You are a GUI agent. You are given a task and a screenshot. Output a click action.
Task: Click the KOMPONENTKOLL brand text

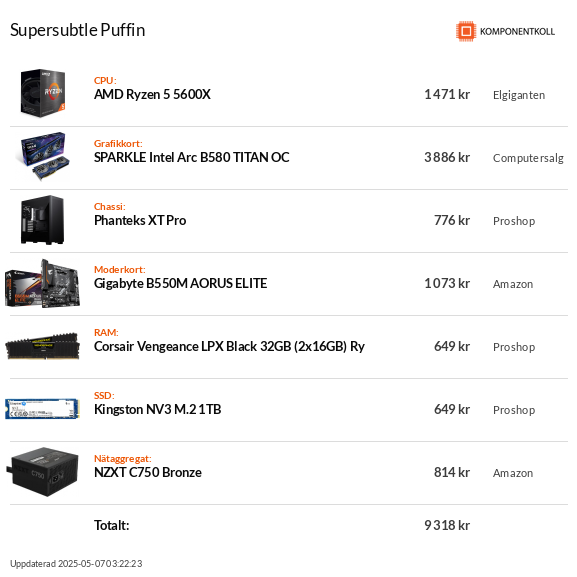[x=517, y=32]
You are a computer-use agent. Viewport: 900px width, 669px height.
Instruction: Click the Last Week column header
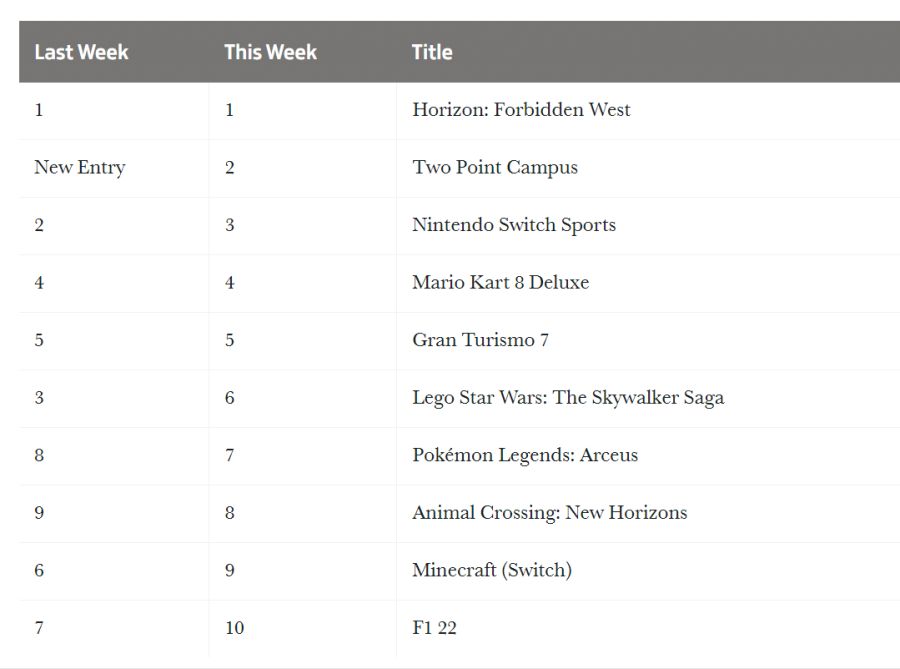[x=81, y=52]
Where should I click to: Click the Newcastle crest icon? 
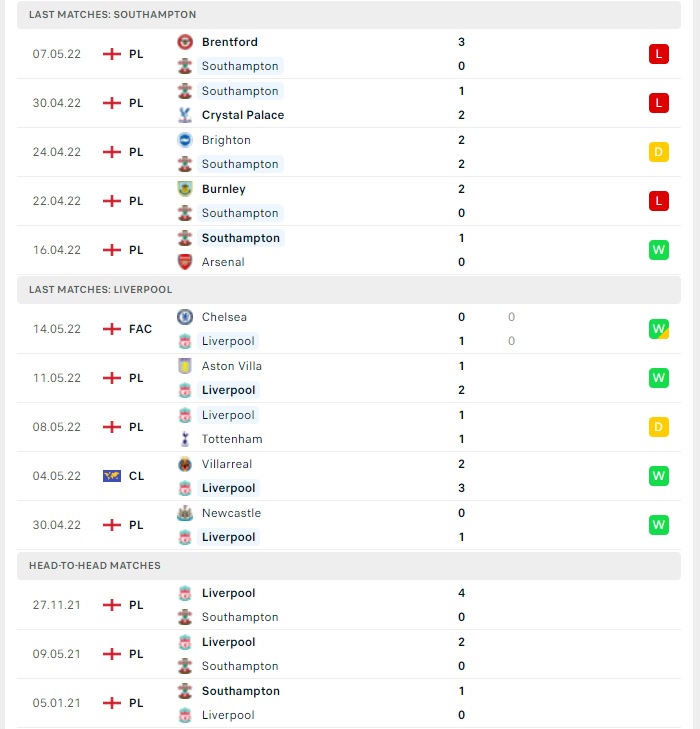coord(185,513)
◆ ◆ ◆
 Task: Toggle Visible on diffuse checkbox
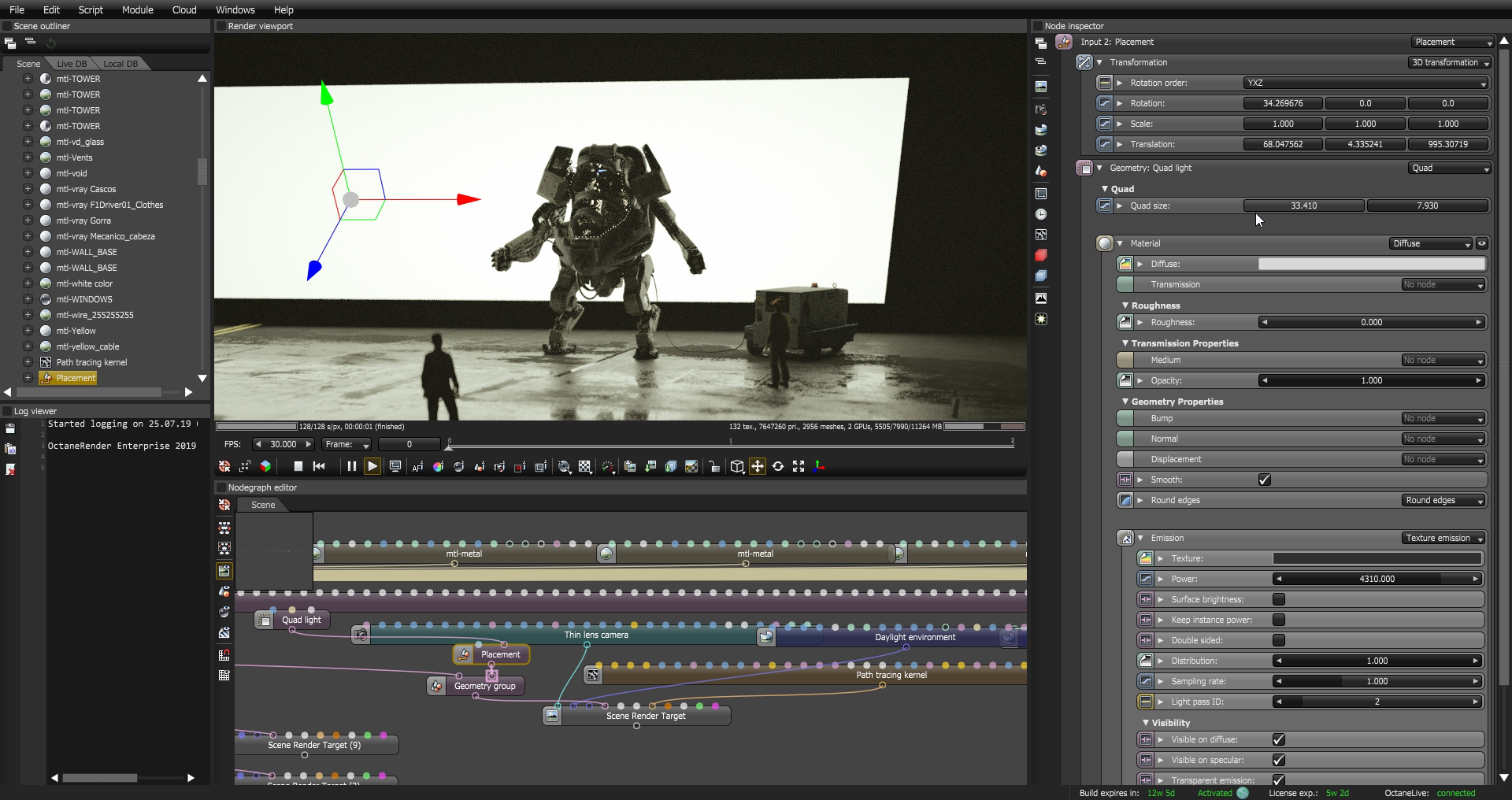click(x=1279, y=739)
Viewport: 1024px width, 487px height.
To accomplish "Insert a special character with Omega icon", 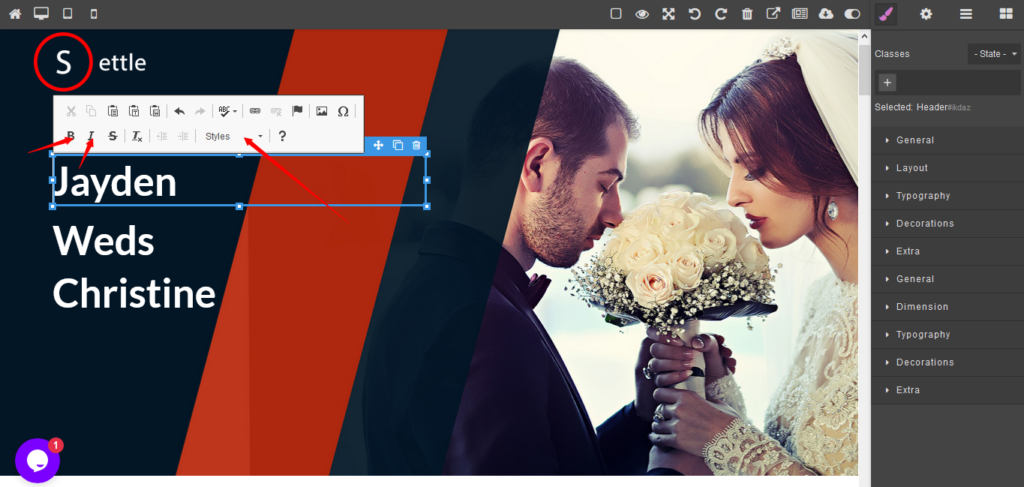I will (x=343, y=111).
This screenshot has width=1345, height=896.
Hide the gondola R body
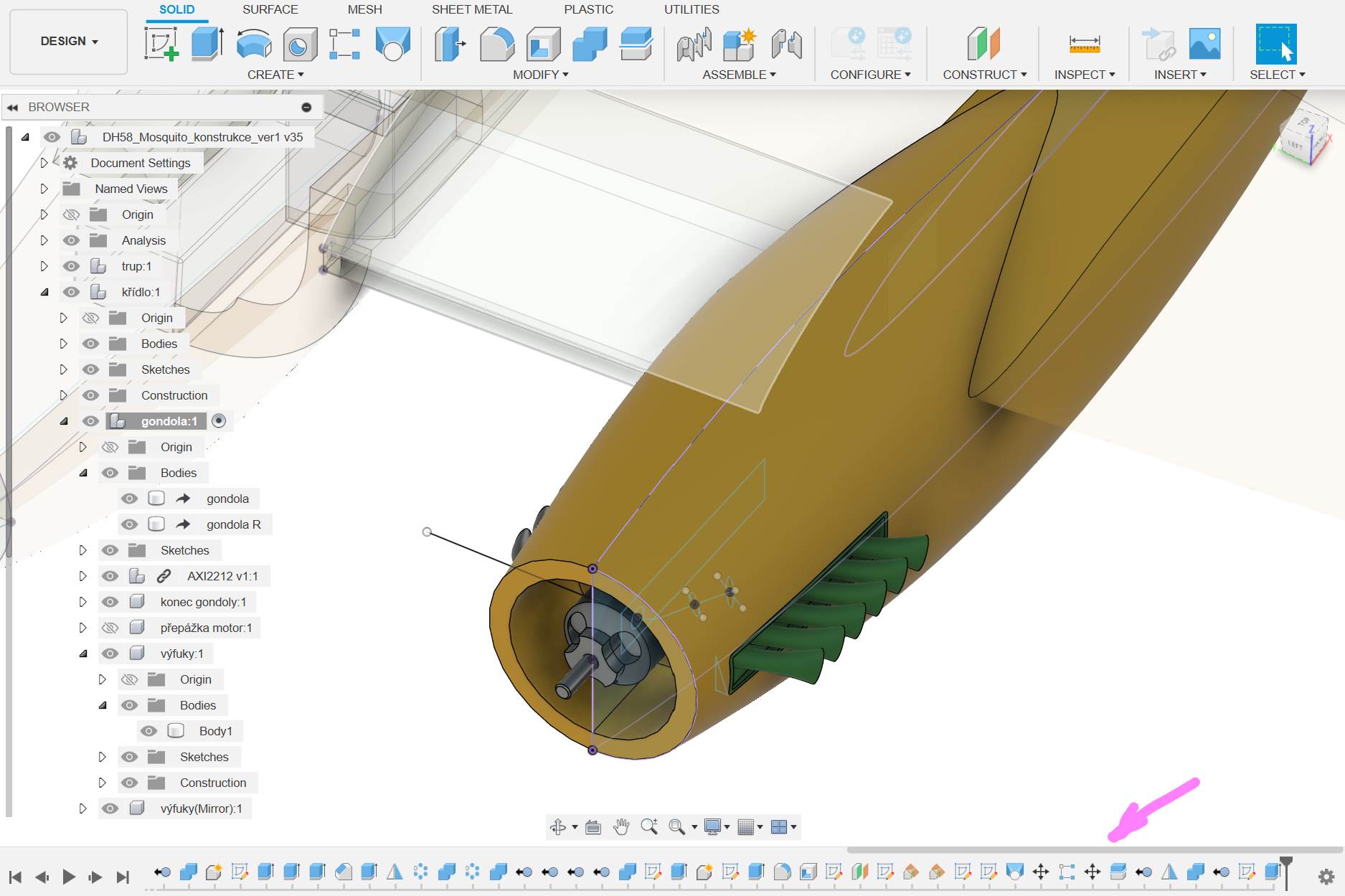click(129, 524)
◆ ◆ ◆
#### Directions:
Rewrite the material from the line with "You are a GUI" up to and including the line with "[x=517, y=32]", changing "brand text" to "logo" and keeping everything else the same. Omit the pictures from your answer.

#### Reply to the exercise:
You are a GUI agent. You are given a task and a screenshot. Output a click action.
Task: Click the KOMPONENTKOLL logo

[x=517, y=32]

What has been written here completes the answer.